■ Goal of the exercise
At the line that contains "Screen dimensions: 1433x840", begin setting down every line word for word, and stop after the last line of the listing.

:: Given records

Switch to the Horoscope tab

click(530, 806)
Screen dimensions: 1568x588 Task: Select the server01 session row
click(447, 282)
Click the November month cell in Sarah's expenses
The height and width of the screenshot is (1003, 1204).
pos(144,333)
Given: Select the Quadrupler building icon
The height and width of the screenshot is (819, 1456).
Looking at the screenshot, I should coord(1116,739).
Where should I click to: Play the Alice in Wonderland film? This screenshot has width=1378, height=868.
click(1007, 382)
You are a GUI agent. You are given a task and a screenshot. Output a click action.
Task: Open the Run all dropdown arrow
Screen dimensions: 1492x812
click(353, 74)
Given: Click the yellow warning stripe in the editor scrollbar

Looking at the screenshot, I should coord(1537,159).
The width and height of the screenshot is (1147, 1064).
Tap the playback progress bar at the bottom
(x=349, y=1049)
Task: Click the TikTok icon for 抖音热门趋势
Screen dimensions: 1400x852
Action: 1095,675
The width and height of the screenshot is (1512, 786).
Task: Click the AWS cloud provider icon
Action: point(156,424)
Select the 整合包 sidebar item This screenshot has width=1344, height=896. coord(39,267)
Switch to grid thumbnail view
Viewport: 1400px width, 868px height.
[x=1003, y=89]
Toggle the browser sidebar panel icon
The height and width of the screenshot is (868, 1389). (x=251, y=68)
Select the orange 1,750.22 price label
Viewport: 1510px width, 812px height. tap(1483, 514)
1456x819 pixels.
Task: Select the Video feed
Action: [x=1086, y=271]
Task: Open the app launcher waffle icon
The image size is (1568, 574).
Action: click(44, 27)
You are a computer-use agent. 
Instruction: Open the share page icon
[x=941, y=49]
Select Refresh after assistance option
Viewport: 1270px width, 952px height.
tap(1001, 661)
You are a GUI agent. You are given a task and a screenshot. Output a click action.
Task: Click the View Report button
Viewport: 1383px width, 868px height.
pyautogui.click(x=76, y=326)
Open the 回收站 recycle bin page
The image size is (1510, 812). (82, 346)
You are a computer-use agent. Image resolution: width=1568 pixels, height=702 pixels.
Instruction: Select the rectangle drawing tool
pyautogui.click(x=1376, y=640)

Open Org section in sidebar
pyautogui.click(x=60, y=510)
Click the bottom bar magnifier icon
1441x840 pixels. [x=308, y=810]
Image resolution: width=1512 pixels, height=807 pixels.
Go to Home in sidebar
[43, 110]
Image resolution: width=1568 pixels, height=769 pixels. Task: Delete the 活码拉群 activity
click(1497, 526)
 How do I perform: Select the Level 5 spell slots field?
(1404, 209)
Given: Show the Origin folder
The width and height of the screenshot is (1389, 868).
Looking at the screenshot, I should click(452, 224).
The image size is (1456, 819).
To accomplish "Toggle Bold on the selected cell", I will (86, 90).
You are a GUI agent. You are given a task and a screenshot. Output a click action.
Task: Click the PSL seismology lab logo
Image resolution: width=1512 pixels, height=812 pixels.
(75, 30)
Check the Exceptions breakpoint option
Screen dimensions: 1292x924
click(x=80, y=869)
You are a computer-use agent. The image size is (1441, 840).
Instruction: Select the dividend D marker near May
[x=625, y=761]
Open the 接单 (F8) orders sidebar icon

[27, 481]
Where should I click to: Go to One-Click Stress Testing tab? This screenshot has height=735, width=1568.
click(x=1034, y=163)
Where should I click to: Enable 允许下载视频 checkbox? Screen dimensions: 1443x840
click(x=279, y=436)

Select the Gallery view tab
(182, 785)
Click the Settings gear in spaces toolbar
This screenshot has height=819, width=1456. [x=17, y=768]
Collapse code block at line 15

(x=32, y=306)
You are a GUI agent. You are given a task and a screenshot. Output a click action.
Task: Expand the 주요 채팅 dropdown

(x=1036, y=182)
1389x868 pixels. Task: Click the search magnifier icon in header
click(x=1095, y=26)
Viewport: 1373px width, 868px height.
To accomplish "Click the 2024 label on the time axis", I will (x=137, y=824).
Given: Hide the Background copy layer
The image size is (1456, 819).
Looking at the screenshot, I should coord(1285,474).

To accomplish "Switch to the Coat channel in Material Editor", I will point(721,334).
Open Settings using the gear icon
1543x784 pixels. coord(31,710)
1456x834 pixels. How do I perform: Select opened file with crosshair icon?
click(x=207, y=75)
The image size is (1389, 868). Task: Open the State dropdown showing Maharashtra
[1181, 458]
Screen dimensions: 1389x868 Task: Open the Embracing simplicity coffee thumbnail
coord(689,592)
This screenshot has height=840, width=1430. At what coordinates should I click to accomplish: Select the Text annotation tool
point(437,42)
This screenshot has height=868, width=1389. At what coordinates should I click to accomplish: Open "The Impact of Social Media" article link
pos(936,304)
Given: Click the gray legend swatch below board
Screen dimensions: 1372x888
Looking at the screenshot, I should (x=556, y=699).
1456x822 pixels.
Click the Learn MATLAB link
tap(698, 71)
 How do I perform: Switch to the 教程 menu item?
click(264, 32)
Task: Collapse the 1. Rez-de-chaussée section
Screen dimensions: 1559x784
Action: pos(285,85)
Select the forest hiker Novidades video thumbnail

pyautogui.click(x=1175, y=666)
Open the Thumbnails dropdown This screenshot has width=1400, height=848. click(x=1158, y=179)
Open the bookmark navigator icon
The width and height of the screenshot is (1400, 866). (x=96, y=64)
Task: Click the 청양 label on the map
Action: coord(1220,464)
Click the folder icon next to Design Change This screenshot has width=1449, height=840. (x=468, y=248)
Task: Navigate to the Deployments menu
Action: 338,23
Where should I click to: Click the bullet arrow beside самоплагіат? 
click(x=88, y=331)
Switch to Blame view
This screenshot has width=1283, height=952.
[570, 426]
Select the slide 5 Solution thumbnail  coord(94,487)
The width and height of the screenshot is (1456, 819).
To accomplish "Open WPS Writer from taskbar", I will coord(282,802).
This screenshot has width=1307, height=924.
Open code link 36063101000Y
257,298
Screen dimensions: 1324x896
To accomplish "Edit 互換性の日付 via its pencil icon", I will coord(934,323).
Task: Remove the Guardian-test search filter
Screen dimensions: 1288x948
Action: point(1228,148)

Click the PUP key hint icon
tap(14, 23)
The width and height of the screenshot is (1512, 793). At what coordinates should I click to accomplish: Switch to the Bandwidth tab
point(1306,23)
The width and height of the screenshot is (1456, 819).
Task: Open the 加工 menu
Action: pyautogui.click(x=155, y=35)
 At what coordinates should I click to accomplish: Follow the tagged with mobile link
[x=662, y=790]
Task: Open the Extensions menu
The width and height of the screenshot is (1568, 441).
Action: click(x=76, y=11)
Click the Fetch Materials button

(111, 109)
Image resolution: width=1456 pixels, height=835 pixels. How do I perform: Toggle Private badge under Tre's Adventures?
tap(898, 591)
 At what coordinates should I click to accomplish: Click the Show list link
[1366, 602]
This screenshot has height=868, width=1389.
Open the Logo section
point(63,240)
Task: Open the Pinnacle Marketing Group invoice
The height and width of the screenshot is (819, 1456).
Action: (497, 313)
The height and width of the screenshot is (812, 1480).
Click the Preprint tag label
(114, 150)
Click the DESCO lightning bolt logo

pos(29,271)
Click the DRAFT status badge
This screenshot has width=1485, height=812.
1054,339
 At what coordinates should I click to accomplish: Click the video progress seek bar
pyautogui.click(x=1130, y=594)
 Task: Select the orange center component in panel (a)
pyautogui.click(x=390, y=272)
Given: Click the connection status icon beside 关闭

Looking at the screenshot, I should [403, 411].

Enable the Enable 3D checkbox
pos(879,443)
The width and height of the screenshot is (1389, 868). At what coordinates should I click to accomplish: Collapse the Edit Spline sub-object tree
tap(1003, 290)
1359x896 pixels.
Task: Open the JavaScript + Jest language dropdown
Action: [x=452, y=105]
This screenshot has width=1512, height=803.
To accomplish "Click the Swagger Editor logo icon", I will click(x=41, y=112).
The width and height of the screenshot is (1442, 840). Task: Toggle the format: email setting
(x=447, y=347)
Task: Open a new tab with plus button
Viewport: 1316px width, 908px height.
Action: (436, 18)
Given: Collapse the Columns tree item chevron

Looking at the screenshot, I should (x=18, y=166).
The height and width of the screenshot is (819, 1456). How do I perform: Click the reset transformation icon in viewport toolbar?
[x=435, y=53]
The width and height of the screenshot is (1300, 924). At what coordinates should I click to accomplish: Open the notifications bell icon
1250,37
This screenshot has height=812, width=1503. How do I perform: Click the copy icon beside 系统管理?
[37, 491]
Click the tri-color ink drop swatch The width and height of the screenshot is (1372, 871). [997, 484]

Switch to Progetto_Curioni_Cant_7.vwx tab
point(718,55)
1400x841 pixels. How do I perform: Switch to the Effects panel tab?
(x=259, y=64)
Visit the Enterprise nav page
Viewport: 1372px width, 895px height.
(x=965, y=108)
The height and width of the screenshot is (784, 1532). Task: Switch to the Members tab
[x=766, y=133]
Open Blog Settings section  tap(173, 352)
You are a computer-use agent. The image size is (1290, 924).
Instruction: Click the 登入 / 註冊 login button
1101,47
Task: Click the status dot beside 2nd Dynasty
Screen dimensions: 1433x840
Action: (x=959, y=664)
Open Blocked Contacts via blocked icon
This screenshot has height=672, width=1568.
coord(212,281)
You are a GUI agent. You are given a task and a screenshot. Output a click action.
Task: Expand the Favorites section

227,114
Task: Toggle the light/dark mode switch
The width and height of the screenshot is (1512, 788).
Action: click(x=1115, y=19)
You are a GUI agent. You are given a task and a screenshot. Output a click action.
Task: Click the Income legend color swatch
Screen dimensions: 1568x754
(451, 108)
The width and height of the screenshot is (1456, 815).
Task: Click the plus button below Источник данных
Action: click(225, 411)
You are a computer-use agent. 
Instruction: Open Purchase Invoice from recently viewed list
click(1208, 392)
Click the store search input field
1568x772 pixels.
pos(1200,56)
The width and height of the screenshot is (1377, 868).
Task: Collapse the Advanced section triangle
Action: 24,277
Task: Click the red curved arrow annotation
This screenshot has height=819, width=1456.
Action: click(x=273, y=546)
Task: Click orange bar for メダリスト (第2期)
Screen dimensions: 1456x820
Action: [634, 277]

::::

■ Answer
Screen dimensions: 1433x840
Action: (x=959, y=664)
Open Blocked Contacts via blocked icon
This screenshot has height=672, width=1568.
coord(212,281)
You are a GUI agent. You are given a task and a screenshot. Output a click action.
Task: Expand the Favorites section

227,114
Task: Toggle the light/dark mode switch
The width and height of the screenshot is (1512, 788).
Action: click(x=1115, y=19)
You are a GUI agent. You are given a task and a screenshot. Output a click action.
Task: Click the Income legend color swatch
Screen dimensions: 1568x754
(451, 108)
The width and height of the screenshot is (1456, 815).
Task: Click the plus button below Источник данных
Action: click(225, 411)
You are a computer-use agent. 
Instruction: Open Purchase Invoice from recently viewed list
click(1208, 392)
Click the store search input field
1568x772 pixels.
pos(1200,56)
The width and height of the screenshot is (1377, 868).
Task: Collapse the Advanced section triangle
Action: 24,277
Task: Click the red curved arrow annotation
This screenshot has height=819, width=1456.
Action: click(x=273, y=546)
Task: Click orange bar for メダリスト (第2期)
Screen dimensions: 1456x820
Action: [634, 277]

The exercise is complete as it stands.